Actions to take
1. Answer these questions from the thread on slowing the 12V motor:
(a) How much motor torque does the original poster say is needed to move the load?
(b) What operating voltage range does the original poster give for the motor?
(c) What does Hurkyl suggest adding?
2. From the thread on slowing the 12V motor, extract the passage between "What I want" and "add another gear?", inclusive.

Text provided
┌──

How can I decrease the speed of my 12V motor without changing the battery?

[9988776655]

I have a motor (8N.m motor torque) that is attached to a 12V battery. The problem is the motor is way too fast.
I worked put that I only need 1.5N.m of motor torque to move my load. I want the motor to go as slow as possible without stalling.
I bought the expensive motor without doing too many calculations and I can't swap it for a smaller one.

What I want to do is decrease the power going to the motor. However, I am unsure of whether to decrease the voltage or decrease the current.
If I am to decrease the current, I would need to use a resistor right? But I am unsure of what resistor I need.

I can't change the battery to say a 9v because the new battery will only last like 10mins. So I have to use a rechargable 12v battery.

Thanks for the assistance

 

[Hurkyl]

Can't you just add another gear?

 

[9988776655]

Its actually a school project. I am not allowed to use gears.
The motor's operating voltage is 6-12V. I don't know if that has any effect on anything

 

[fleem]

You cannot control the voltage and current separately. They are completely related. For example, if you used a current source to set the current to 812 mA, and the voltage becomes 7.3 V, then if you used a voltage source to set the voltage to 7.3V, the current will be 812mA.

└──

Given data
┌──

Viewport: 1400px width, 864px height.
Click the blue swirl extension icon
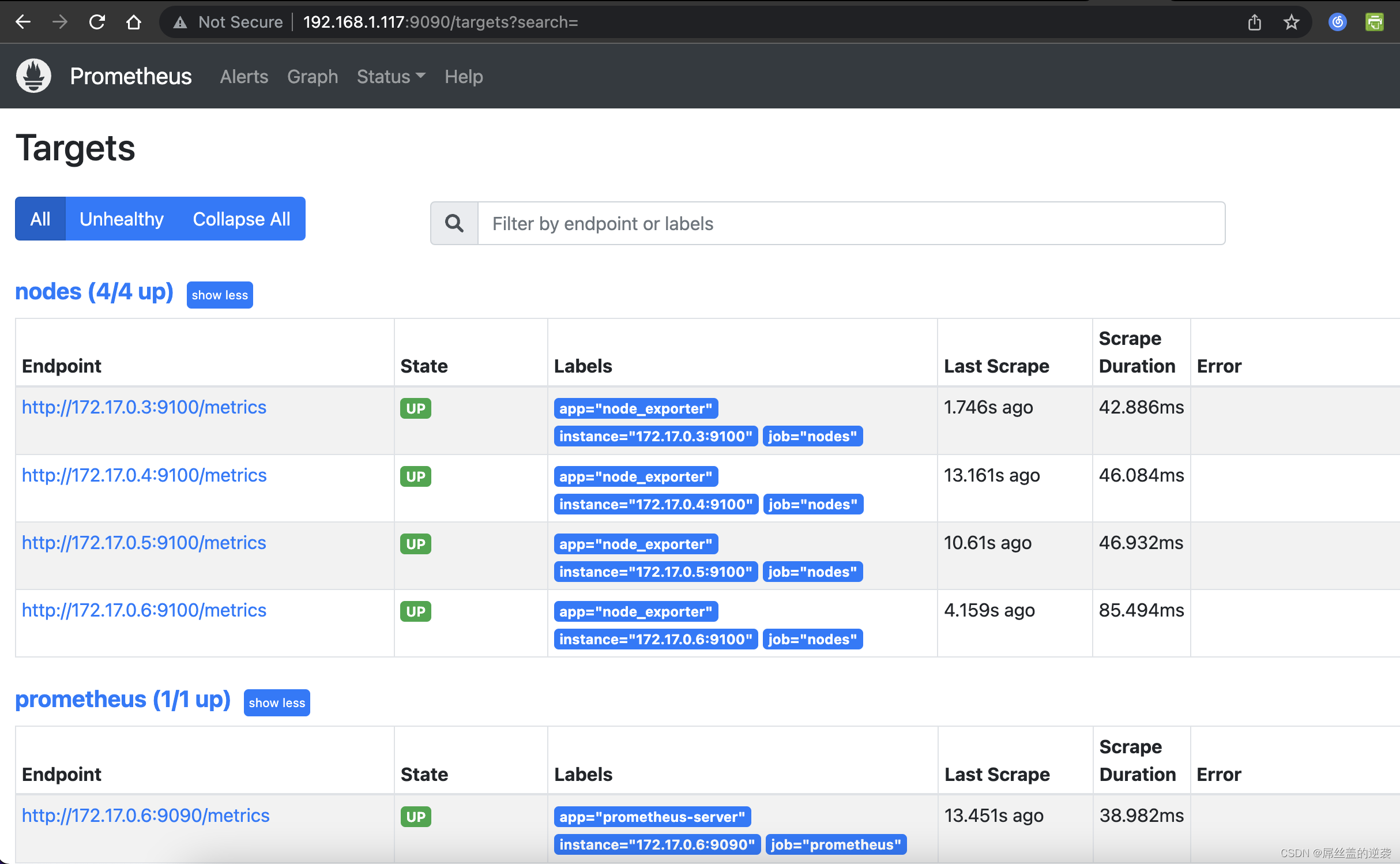pyautogui.click(x=1337, y=22)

└──

Answers
1.
(a) 1.5 N.m
(b) 6-12V
(c) Another gear

2.
What I want to do is decrease the power going to the motor. However, I am unsure of whether to decrease the voltage or decrease the current.
If I am to decrease the current, I would need to use a resistor right? But I am unsure of what resistor I need.

I can't change the battery to say a 9v because the new battery will only last like 10mins. So I have to use a rechargable 12v battery.

Thanks for the assistance

 

[Hurkyl]

Can't you just add another gear?